I spent almost a morning last week looking for a rare and expensive chemical in the main chemistry stores at my university - I've walked around smaller villages. I knew the chemical was there somewhere even after the stores men couldn't find it on their computerised inventory lists. While I was hunting around, I looked at some containers of the very substances I played with as a boy. The hazard warning labels on some of these containers nowadays is downright frightening to say the least. All the same, I'd be the first to acknowledge that we need to be aware of these things.

I often think of the "stink bombs" I made all those years ago. Nowadays, experiments using hydrogen sulphide gas, the key ingredient, has to be confined to a fume cupboard or area of high automated ventilation due to the toxicity of the gas.

I don't think we were ever "safe" when using these chemistry sets despite the fact that the experiments were all said to have been vetted by a man with letters after his name - at the time we simply knew no different.
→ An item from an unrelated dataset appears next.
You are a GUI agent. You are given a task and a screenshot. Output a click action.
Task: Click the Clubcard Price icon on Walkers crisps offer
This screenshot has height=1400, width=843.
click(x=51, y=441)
The other thing that comes to mind about all this is that years ago, the carcinogenic properties of chemicals was largely unrecognised. Yes, we knew about Benzene and its relations, but not many others. As for teratogenic effects, forget it.

Count yourself lucky that I didn't know you had nitric and sulphuric acids in your chemistry set - I'd have hunted you down to get my hands on those! I had to resort to tipping out the contents of old car batteries!